= Task description =
In the entries below, find the line with "The image size is (1512, 786)." and the line with "Task: Sort dashboards by the Modified column". Reproduce those two lines and every line between them exactly, and nothing more.

Stored records
+++

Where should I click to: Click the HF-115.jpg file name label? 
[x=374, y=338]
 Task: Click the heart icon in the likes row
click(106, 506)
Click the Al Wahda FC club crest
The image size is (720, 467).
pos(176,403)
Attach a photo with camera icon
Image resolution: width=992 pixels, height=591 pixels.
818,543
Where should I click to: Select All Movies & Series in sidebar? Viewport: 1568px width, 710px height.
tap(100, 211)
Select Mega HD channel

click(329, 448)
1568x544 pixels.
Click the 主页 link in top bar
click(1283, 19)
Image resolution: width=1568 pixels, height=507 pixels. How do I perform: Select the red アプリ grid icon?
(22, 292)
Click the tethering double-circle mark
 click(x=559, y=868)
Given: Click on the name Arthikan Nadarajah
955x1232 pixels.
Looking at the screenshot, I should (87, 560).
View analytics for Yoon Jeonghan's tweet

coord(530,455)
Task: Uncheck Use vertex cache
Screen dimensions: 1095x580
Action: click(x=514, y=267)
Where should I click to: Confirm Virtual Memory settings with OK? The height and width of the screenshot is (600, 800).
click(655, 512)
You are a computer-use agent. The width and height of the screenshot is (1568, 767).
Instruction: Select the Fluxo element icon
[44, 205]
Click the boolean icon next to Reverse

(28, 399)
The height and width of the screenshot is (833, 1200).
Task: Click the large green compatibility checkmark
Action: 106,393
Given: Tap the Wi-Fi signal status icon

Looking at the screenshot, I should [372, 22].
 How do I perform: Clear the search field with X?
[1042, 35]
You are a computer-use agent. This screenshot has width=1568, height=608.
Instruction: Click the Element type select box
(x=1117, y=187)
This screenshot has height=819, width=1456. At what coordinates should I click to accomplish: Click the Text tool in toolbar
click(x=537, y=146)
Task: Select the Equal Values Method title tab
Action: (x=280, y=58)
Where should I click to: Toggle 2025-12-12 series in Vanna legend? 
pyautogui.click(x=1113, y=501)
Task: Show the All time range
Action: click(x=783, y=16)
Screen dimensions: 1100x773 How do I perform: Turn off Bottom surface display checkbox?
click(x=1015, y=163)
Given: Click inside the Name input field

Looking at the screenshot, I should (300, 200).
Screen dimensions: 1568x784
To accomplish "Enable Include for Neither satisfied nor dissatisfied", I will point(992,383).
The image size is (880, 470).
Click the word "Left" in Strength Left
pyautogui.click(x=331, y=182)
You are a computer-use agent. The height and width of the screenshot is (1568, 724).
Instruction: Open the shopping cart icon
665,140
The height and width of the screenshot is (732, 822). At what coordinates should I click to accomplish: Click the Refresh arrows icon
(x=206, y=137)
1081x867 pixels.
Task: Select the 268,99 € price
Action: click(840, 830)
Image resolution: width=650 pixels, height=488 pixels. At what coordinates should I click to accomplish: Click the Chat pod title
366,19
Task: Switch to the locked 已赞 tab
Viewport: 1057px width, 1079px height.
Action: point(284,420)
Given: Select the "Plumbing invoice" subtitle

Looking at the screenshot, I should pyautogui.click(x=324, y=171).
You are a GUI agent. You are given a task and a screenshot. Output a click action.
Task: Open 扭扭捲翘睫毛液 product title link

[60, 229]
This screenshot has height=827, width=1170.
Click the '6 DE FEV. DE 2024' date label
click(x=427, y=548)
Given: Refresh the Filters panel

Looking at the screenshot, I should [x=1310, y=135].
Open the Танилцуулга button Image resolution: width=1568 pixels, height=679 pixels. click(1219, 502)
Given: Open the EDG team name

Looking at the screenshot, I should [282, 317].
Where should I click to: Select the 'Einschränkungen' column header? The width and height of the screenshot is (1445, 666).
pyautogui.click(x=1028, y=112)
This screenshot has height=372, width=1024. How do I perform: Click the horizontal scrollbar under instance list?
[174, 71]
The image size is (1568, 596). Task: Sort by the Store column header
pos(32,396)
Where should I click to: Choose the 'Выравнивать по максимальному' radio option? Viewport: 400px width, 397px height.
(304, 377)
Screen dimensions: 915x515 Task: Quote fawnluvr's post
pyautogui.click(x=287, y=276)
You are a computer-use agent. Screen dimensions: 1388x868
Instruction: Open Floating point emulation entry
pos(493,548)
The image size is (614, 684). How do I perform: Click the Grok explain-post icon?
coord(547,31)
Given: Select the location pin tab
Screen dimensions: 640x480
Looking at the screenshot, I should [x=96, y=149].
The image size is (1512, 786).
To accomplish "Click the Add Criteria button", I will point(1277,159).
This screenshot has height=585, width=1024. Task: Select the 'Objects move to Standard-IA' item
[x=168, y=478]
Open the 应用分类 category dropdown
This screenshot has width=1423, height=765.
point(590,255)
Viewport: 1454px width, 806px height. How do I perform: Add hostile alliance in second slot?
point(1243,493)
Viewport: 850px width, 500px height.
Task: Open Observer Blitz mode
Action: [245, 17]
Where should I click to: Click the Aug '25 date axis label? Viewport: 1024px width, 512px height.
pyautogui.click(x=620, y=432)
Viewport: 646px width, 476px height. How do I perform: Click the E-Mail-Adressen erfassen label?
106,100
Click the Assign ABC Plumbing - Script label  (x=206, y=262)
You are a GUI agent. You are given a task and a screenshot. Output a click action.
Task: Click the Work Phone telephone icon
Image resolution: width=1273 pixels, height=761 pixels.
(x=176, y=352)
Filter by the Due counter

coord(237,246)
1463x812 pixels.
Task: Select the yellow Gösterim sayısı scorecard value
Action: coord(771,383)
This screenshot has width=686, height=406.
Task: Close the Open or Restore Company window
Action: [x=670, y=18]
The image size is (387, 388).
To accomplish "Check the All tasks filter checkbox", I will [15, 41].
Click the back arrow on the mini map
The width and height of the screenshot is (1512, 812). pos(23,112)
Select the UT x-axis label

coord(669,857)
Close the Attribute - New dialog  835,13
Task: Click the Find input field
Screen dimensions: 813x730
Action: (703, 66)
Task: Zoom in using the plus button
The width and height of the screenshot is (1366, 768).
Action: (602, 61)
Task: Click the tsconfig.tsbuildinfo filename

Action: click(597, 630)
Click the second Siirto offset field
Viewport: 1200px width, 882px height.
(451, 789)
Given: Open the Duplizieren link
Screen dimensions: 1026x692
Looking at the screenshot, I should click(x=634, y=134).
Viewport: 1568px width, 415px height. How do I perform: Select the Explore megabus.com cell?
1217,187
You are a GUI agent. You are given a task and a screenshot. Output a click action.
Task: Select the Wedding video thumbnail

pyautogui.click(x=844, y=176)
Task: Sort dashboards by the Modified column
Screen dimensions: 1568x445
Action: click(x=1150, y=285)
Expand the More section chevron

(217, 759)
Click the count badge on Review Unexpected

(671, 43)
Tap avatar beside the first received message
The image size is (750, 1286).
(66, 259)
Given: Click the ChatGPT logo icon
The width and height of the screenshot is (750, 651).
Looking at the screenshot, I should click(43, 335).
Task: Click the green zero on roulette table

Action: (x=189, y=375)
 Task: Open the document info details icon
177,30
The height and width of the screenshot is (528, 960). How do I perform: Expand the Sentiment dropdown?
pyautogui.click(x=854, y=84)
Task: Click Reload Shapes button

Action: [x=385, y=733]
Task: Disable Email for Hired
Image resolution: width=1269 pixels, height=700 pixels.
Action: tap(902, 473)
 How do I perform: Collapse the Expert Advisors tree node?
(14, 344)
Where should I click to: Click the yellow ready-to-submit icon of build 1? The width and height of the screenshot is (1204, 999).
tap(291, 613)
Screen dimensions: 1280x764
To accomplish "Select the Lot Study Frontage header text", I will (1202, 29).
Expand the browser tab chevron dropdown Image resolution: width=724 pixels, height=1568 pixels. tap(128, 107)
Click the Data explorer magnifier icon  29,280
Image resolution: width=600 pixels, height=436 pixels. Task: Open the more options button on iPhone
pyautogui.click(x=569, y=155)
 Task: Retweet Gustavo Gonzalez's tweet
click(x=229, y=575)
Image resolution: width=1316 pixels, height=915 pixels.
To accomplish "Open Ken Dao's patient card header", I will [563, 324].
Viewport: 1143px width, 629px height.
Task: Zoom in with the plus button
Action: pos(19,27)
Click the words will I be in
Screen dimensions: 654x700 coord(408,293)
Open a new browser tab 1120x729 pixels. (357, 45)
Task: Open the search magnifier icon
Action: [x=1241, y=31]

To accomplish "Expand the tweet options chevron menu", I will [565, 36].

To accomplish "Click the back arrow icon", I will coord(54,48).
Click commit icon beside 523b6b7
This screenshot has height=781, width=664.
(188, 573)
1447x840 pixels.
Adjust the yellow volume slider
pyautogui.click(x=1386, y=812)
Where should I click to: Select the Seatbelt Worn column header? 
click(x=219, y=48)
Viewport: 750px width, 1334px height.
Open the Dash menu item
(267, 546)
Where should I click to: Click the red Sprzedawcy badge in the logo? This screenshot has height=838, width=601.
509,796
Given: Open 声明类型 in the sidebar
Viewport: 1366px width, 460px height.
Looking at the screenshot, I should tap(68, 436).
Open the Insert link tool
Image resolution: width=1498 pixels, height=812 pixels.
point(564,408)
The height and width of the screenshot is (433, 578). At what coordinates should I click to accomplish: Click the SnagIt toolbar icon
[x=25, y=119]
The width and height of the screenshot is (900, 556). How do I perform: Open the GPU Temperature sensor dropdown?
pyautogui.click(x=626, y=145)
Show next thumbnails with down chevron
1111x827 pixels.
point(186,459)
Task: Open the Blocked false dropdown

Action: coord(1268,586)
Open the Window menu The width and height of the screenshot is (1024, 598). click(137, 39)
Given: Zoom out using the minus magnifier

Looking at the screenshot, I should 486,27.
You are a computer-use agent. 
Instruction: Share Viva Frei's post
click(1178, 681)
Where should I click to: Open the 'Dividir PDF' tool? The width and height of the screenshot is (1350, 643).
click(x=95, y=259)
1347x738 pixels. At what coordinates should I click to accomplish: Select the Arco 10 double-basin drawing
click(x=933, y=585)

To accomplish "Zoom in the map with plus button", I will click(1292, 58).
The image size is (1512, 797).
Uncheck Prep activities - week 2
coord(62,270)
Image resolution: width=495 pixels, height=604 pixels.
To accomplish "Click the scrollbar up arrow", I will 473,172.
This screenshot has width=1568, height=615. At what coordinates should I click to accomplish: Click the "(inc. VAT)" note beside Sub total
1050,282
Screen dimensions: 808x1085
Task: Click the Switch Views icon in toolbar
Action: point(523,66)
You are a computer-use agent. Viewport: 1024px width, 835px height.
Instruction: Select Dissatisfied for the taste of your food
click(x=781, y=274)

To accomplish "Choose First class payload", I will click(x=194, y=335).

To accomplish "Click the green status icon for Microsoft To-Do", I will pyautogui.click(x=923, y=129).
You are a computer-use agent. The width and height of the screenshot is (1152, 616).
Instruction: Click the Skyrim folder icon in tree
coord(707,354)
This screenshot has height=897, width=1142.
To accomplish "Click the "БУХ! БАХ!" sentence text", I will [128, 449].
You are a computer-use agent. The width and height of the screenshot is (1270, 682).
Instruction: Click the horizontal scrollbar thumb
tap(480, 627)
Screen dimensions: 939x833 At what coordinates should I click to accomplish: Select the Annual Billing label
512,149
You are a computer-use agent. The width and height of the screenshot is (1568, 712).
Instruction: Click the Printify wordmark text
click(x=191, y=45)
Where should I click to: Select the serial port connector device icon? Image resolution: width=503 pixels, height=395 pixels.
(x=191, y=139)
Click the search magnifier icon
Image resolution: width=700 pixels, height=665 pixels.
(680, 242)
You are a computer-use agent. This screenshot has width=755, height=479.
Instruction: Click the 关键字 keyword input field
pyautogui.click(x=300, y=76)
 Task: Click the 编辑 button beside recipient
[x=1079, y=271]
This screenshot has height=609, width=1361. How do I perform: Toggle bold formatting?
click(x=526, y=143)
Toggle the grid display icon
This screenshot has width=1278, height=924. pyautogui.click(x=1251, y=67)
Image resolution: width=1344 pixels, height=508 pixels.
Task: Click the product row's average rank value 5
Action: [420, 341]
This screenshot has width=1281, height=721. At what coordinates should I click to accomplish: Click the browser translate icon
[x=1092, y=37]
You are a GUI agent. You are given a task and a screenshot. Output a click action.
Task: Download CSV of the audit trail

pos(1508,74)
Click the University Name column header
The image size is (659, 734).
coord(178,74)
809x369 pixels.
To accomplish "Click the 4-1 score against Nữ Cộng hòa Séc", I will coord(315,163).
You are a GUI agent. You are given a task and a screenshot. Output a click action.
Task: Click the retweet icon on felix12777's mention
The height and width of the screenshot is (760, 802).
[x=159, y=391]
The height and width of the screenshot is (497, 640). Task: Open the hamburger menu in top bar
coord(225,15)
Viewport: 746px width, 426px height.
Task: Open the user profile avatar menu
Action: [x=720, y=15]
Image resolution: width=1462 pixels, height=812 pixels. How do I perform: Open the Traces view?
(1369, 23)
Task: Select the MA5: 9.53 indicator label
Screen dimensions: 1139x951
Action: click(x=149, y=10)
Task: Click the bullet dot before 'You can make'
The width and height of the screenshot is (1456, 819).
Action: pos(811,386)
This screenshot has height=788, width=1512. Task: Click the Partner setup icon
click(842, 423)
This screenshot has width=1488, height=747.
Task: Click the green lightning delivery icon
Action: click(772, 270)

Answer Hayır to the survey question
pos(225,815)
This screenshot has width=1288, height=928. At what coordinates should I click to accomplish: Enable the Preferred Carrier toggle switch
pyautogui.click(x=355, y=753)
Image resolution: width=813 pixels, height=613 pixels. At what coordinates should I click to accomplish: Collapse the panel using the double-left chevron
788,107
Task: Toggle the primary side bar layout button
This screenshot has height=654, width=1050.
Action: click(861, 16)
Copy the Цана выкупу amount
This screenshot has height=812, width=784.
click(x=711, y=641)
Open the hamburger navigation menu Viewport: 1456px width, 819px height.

+++

= Problem solution =
The image size is (1512, 786).
To accomplish "Click the Add Criteria button", I will point(1277,159).
This screenshot has height=585, width=1024. Task: Select the 'Objects move to Standard-IA' item
[x=168, y=478]
Open the 应用分类 category dropdown
This screenshot has width=1423, height=765.
point(590,255)
Viewport: 1454px width, 806px height. How do I perform: Add hostile alliance in second slot?
point(1243,493)
Viewport: 850px width, 500px height.
Task: Open Observer Blitz mode
Action: [245, 17]
Where should I click to: Click the Aug '25 date axis label? Viewport: 1024px width, 512px height.
pyautogui.click(x=620, y=432)
Viewport: 646px width, 476px height. How do I perform: Click the E-Mail-Adressen erfassen label?
106,100
Click the Assign ABC Plumbing - Script label  (x=206, y=262)
You are a GUI agent. You are given a task and a screenshot. Output a click action.
Task: Click the Work Phone telephone icon
Image resolution: width=1273 pixels, height=761 pixels.
(x=176, y=352)
Filter by the Due counter

coord(237,246)
1463x812 pixels.
Task: Select the yellow Gösterim sayısı scorecard value
Action: coord(771,383)
This screenshot has width=686, height=406.
Task: Close the Open or Restore Company window
Action: [x=670, y=18]
The image size is (387, 388).
To accomplish "Check the All tasks filter checkbox", I will [15, 41].
Click the back arrow on the mini map
The width and height of the screenshot is (1512, 812). pos(23,112)
Select the UT x-axis label

coord(669,857)
Close the Attribute - New dialog  835,13
Task: Click the Find input field
Screen dimensions: 813x730
Action: (703, 66)
Task: Zoom in using the plus button
The width and height of the screenshot is (1366, 768).
Action: (602, 61)
Task: Click the tsconfig.tsbuildinfo filename

Action: click(597, 630)
Click the second Siirto offset field
Viewport: 1200px width, 882px height.
(451, 789)
Given: Open the Duplizieren link
Screen dimensions: 1026x692
Looking at the screenshot, I should click(x=634, y=134).
Viewport: 1568px width, 415px height. How do I perform: Select the Explore megabus.com cell?
1217,187
You are a GUI agent. You are given a task and a screenshot. Output a click action.
Task: Select the Wedding video thumbnail

pyautogui.click(x=844, y=176)
Task: Sort dashboards by the Modified column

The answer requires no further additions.